Only when Michael sits tentatively beside me do I replay the fight in my head. I hear my excessive fury, and I am sorry. He is a good partner, just a person who is different from me, one who also really wants to go to the ball game. "I'm sorry you're going to miss your game," I say, meaning it, and he says, "I'll be glad to see your brother. There will be other games." I smile. "Wrap your arms around me," I say, and he does.

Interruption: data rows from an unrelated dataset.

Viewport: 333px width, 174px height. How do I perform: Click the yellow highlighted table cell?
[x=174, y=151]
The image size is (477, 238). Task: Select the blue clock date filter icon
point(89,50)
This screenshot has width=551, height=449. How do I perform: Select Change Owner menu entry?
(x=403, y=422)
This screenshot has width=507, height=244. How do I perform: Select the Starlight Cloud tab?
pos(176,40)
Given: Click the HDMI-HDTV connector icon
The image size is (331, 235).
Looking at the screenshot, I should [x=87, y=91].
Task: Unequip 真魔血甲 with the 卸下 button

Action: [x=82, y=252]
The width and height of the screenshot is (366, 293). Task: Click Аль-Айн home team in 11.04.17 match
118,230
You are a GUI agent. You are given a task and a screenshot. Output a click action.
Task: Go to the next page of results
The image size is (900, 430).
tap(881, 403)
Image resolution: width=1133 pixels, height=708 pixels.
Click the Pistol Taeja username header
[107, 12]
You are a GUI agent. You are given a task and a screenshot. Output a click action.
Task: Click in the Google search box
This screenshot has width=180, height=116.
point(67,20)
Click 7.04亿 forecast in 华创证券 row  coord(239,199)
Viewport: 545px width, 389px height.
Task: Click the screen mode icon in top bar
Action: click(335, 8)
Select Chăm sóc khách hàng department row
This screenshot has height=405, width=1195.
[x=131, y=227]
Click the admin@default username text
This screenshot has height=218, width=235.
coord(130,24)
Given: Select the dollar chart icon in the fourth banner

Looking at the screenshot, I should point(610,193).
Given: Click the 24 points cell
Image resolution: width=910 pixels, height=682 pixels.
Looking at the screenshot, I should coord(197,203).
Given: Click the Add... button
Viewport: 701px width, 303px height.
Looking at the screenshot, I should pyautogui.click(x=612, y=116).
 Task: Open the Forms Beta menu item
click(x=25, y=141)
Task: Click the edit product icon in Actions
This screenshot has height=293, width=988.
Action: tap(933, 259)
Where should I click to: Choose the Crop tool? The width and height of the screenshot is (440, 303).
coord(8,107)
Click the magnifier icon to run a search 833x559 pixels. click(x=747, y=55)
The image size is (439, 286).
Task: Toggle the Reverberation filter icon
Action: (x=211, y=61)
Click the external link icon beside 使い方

The next time I'm annoyed, I do better. High school friends of Michael's come into town. "What were you thinking of serving?" I ask, preemptively irritated but doing my darnedest to scrub it from my tone. "Uh, pasta?" Michael says, grimacing. "With some kind of, uh, sauce?" Michael's haplessness is the trigger here; typically I'd say something like, "Why am I the one who always has to figure this stuff out? They're your friends. It's not like I don't have a billion things to do!" And I'd say that even though what I really want is connection. Were I a set of nesting matryoshka dolls, the tiniest one inside would tell him clear, gentle things like "I just want to feel appreciated." But the big, bullying outer doll prefers to engage in a sniping tit for tat. And I don't like the way it sounds, or rather the way it sounds like it would sound, because—hooray!—I catch myself before I speak. "Did you want to ask me if I would please make dinner for your friends?" And Michael smiles back. "Would you please?" he asks. "Happily," I say. We are unrecorded, but sounding, I hope, better and better.